I was in search for an open source search engine for a while. A year ago at the WOS 2004 I heard a talk about nutch. But this was ‘only’ an approach to build something like Google aka a web search, there topics are more related to problems of crawler distribution an consolidation of search data.
That’s not my main interest, a first step should be something like a framework, a basic modular system that is able to dig into all kinds of data formats, on a local basis. Witch means some workstations, personal storage, one or to server, all changing media stuff (usb stick, cd, ipod) that enters or leaves my digital computing equipment.
This was where I came across the Gnome Beagle Project. Based on the Mono environment it is a free implementation of a full blown desktop search engine with further capabilities. I was astonished to find out that almost on the same day Suse announced beagle in its upcoming release 9.3, sure this is because beagle was founded by some novell guys but I’m sure that this application will emerge on a wide range of distributions soon. So long everyone who wants to try it has to get his hands dirty… C# dirty… I know at this point it could get a problem because of the development platform that is used. – Why Mono is Currently An Unacceptable Risk – but hey stay tough.
I just reloaded the nutch page after a few month, and wow after it got a little bit silent around this project they joined the Apache Incubator, a little step in the right direction? The direction where every content provider will also provide the necessary search index and processing power? We’ll see, keep it on Doug.
In general I’m a little bit worried about the topic of open source search engine because compared with other technical functionality the OS scene has missed some development in the last years. Yes search engine design is a hard topic in technical means as in development coordination, but it’s not about to tinker with secret magic algorithms and to discuss the underlying architecture.
What’s more? beyond beagle? I think with the growing presents of marketing search engines (like Google) there is a larger need for free and documented content search.
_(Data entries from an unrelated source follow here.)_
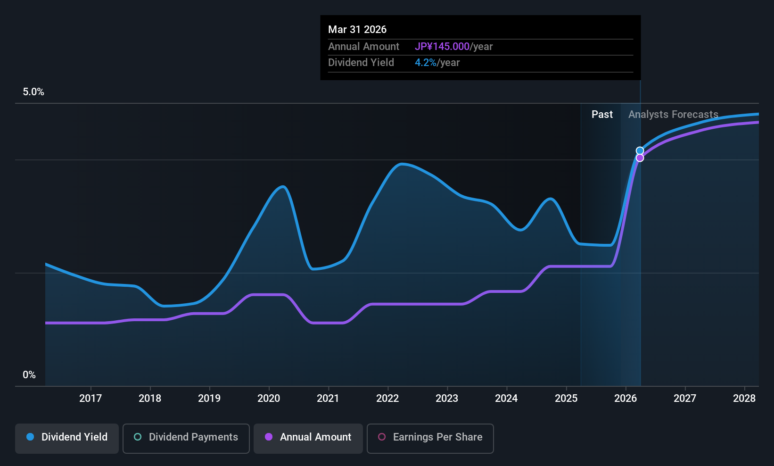Switch to the Past section of the chart
The height and width of the screenshot is (466, 774).
coord(602,114)
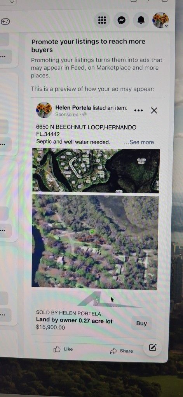
Task: Share the ad preview post
Action: click(x=122, y=351)
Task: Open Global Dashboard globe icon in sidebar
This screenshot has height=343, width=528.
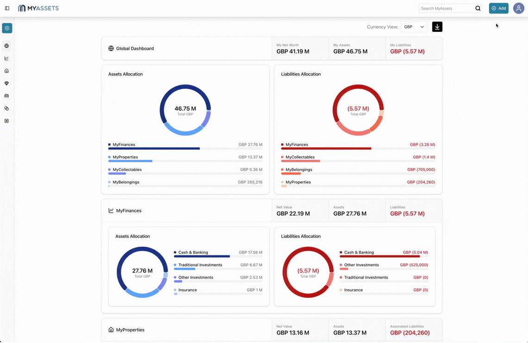Action: point(6,46)
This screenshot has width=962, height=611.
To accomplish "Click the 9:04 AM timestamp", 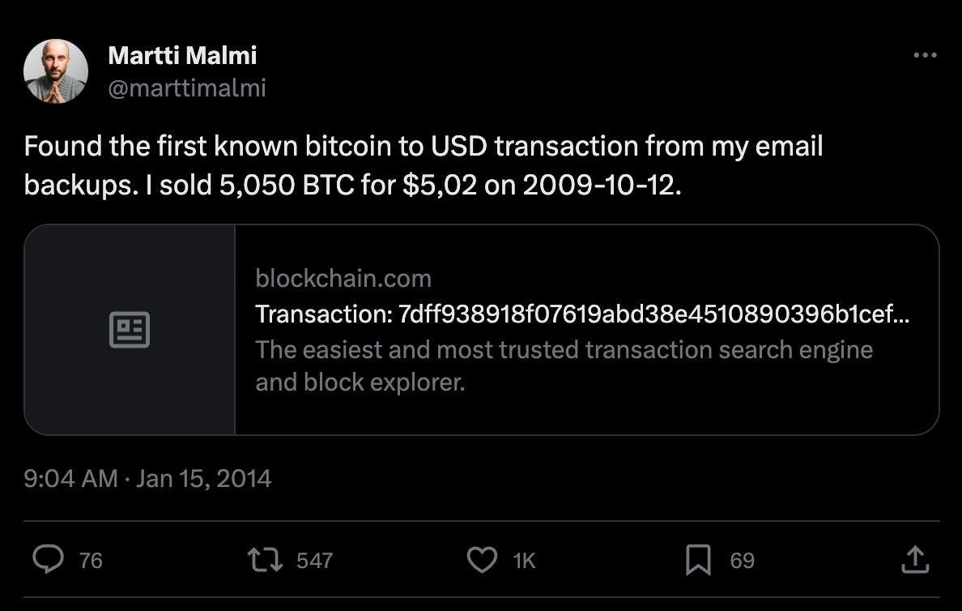I will coord(71,478).
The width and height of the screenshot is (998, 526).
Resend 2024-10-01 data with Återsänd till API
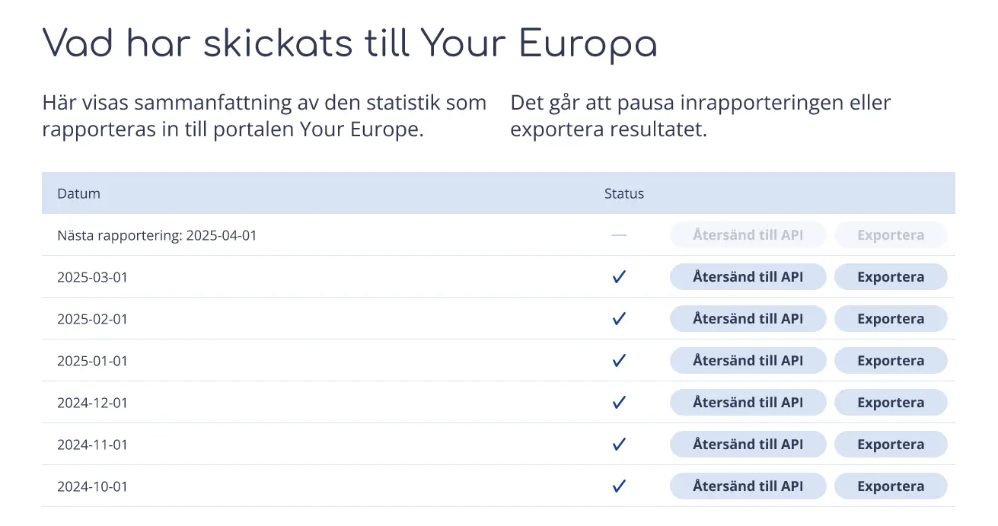click(748, 486)
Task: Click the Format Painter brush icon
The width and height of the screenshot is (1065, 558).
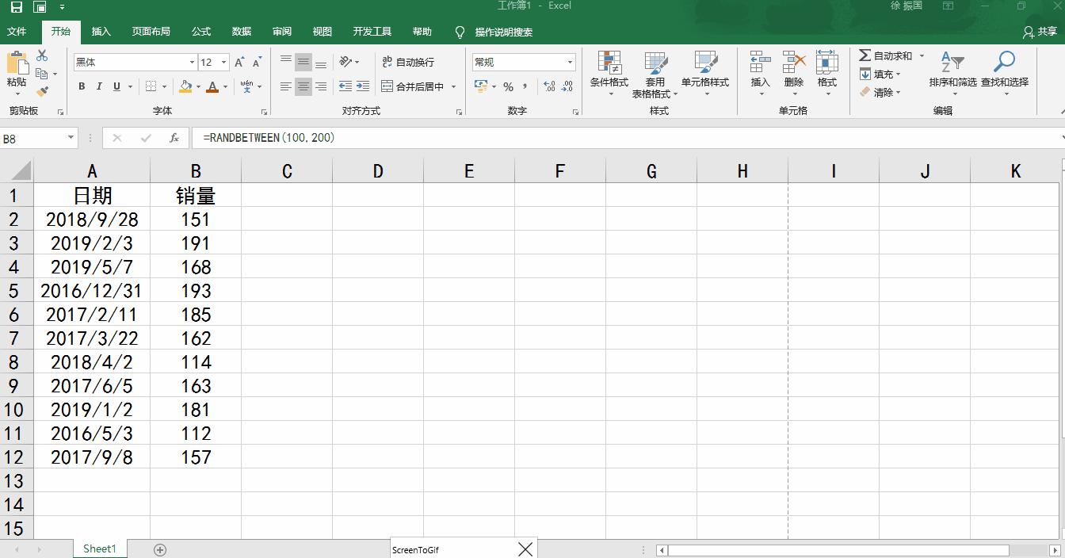Action: tap(42, 91)
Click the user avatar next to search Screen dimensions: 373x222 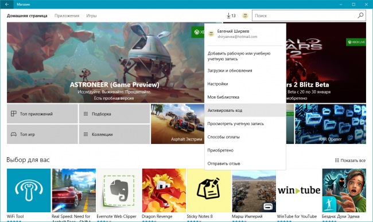coord(245,15)
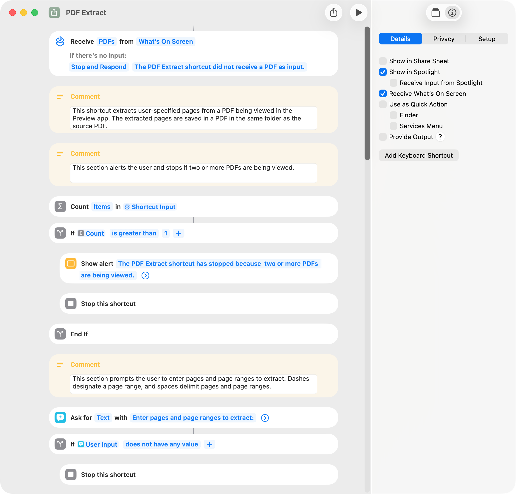Click the share icon in the toolbar
The height and width of the screenshot is (494, 516).
tap(333, 12)
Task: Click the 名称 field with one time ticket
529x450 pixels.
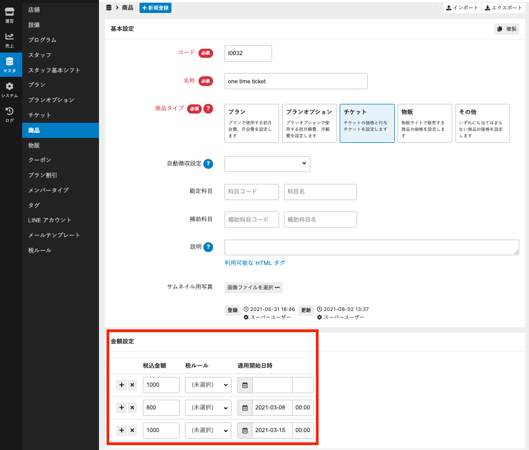Action: point(296,81)
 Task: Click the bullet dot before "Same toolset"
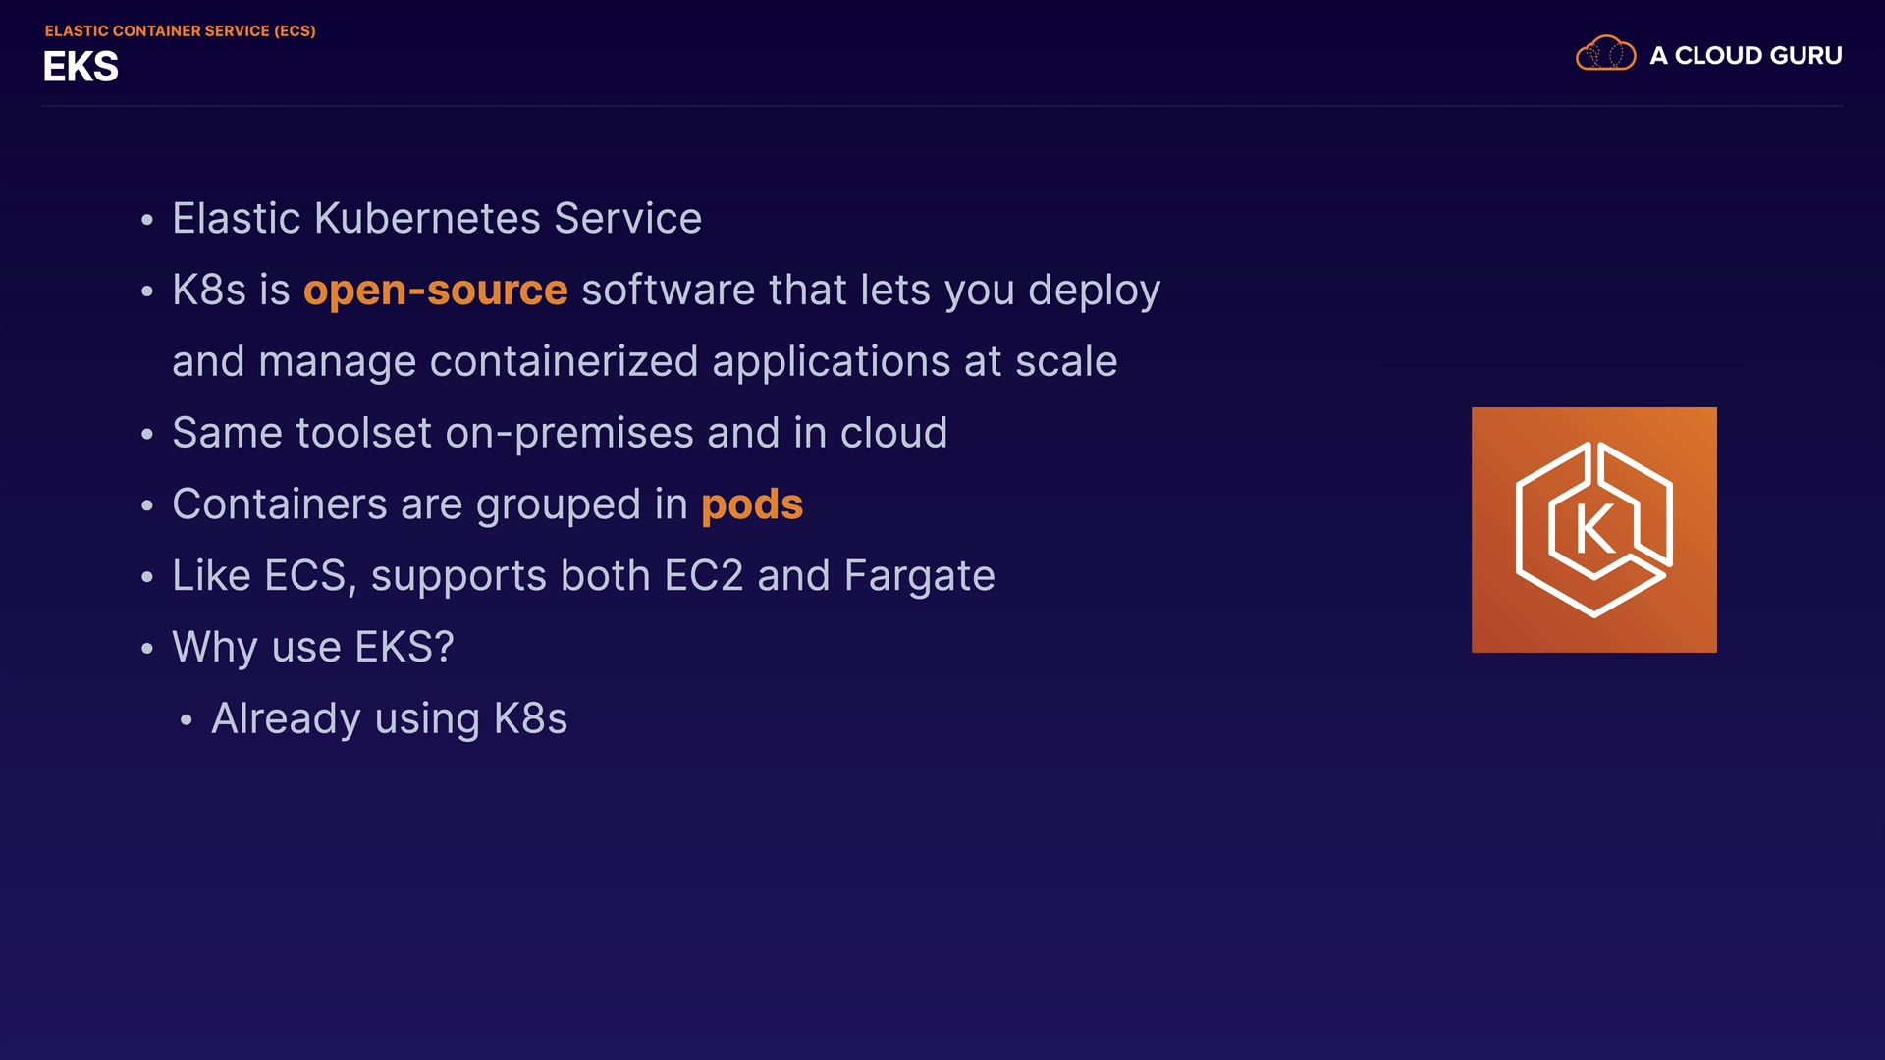pos(147,434)
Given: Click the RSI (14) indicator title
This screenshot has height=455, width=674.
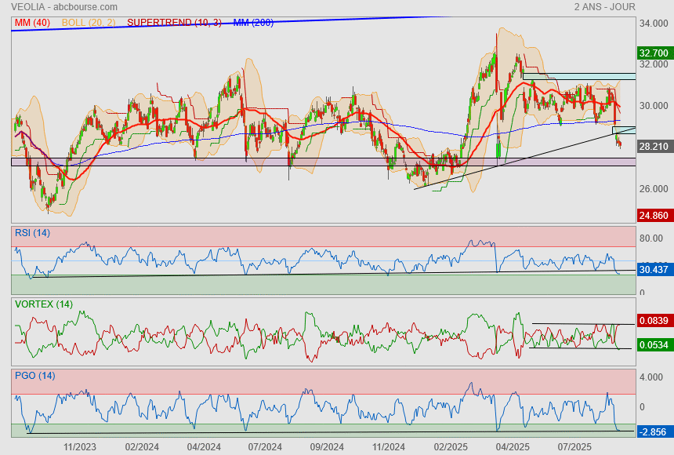Looking at the screenshot, I should pos(32,232).
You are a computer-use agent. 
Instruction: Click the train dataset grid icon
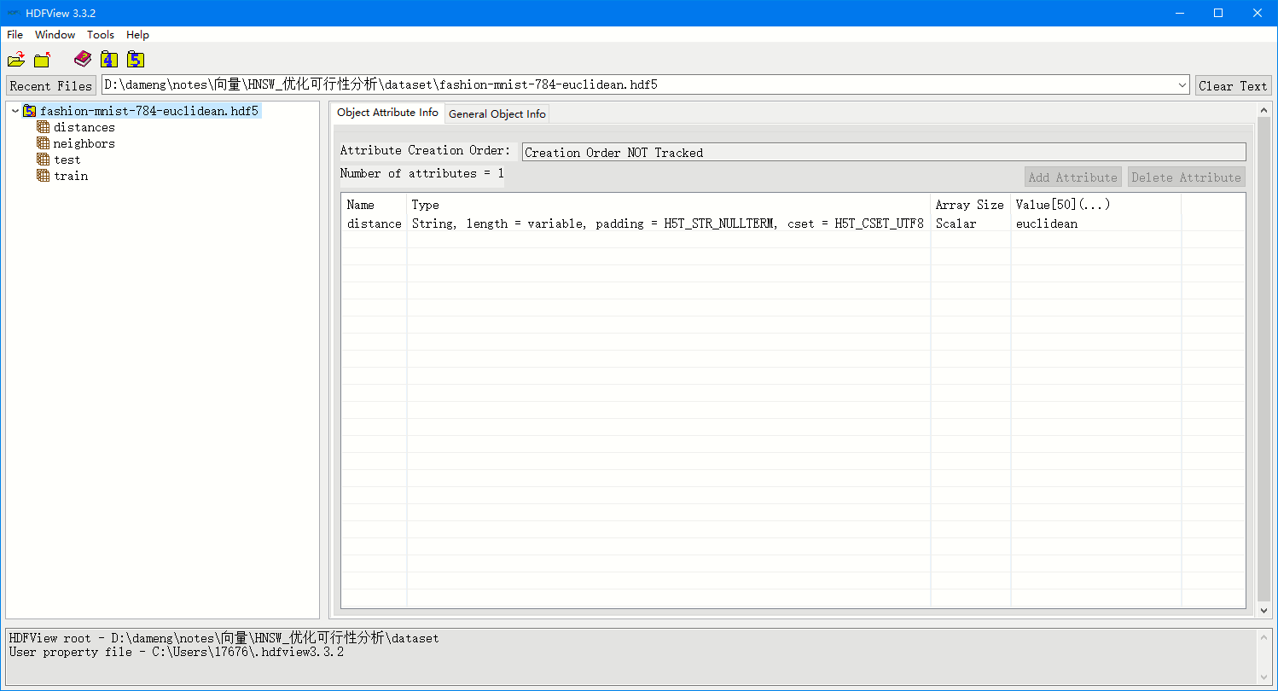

Not only your local hard disk and not only the WWW there is so much more content that wants to be found by free algorithms and not proprietary ones. .) The rest will emerge by itself, distribution via modern sharing systems will be used, bandwidth, to come back to nutchs web crawler point gets cheaper and cheaper.
I hope that we’ll see a rapid development in this area during the next years. For me, large commercial search engines have passed there top ‘as search engines’ yes they will evolve on the commercial market, but not as a technical search base for the masses. – That’s has to be our part.